**Dataset records**

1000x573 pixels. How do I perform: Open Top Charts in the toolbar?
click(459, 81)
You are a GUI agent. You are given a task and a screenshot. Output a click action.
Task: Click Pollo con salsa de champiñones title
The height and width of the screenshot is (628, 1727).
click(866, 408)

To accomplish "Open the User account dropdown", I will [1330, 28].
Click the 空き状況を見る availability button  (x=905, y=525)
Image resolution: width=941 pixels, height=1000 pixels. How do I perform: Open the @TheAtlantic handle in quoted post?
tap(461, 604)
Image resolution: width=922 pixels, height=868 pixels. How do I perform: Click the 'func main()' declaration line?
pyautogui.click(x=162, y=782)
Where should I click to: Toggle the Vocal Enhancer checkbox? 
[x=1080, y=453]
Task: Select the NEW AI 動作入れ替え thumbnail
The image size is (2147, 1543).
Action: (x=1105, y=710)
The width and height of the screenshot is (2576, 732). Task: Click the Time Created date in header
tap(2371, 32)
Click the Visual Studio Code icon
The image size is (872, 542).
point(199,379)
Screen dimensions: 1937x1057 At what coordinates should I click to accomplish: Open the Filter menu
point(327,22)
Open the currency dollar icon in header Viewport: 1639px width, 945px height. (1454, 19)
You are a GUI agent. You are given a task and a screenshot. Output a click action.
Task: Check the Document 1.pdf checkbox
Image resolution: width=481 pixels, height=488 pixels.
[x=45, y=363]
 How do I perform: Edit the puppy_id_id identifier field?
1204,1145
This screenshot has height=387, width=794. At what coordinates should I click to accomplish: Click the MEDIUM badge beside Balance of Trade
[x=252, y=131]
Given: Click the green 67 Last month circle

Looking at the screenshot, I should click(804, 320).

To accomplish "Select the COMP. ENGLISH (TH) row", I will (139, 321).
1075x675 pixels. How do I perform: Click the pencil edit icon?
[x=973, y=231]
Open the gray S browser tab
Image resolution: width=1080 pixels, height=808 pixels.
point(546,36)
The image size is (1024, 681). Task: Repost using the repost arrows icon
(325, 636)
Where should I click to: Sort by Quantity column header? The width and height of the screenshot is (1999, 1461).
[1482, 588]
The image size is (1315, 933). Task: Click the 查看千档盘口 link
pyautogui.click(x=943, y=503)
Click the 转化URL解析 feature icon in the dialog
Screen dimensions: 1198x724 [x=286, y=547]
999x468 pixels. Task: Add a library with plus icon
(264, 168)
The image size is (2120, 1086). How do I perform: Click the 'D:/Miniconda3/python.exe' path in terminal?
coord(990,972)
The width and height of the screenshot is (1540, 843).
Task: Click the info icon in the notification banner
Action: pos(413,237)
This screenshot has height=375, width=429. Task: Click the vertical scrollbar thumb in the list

**Given instruction**
Reproduce every one of the lines above without changing anything.

**The reply**
1000x573 pixels. How do I perform: Open Top Charts in the toolbar?
click(459, 81)
You are a GUI agent. You are given a task and a screenshot. Output a click action.
Task: Click Pollo con salsa de champiñones title
The height and width of the screenshot is (628, 1727).
click(866, 408)

To accomplish "Open the User account dropdown", I will [1330, 28].
Click the 空き状況を見る availability button  (x=905, y=525)
Image resolution: width=941 pixels, height=1000 pixels. How do I perform: Open the @TheAtlantic handle in quoted post?
tap(461, 604)
Image resolution: width=922 pixels, height=868 pixels. How do I perform: Click the 'func main()' declaration line?
pyautogui.click(x=162, y=782)
Where should I click to: Toggle the Vocal Enhancer checkbox? 
[x=1080, y=453]
Task: Select the NEW AI 動作入れ替え thumbnail
The image size is (2147, 1543).
Action: (x=1105, y=710)
The width and height of the screenshot is (2576, 732). Task: Click the Time Created date in header
tap(2371, 32)
Click the Visual Studio Code icon
The image size is (872, 542).
point(199,379)
Screen dimensions: 1937x1057 At what coordinates should I click to accomplish: Open the Filter menu
point(327,22)
Open the currency dollar icon in header Viewport: 1639px width, 945px height. (1454, 19)
You are a GUI agent. You are given a task and a screenshot. Output a click action.
Task: Check the Document 1.pdf checkbox
Image resolution: width=481 pixels, height=488 pixels.
[x=45, y=363]
 How do I perform: Edit the puppy_id_id identifier field?
1204,1145
This screenshot has height=387, width=794. At what coordinates should I click to accomplish: Click the MEDIUM badge beside Balance of Trade
[x=252, y=131]
Given: Click the green 67 Last month circle

Looking at the screenshot, I should click(804, 320).

To accomplish "Select the COMP. ENGLISH (TH) row", I will (139, 321).
1075x675 pixels. How do I perform: Click the pencil edit icon?
[x=973, y=231]
Open the gray S browser tab
Image resolution: width=1080 pixels, height=808 pixels.
point(546,36)
The image size is (1024, 681). Task: Repost using the repost arrows icon
(325, 636)
Where should I click to: Sort by Quantity column header? The width and height of the screenshot is (1999, 1461).
[1482, 588]
The image size is (1315, 933). Task: Click the 查看千档盘口 link
pyautogui.click(x=943, y=503)
Click the 转化URL解析 feature icon in the dialog
Screen dimensions: 1198x724 [x=286, y=547]
999x468 pixels. Task: Add a library with plus icon
(264, 168)
The image size is (2120, 1086). How do I perform: Click the 'D:/Miniconda3/python.exe' path in terminal?
coord(990,972)
The width and height of the screenshot is (1540, 843).
Task: Click the info icon in the notification banner
Action: pos(413,237)
This screenshot has height=375, width=429. Task: Click the vertical scrollbar thumb in the list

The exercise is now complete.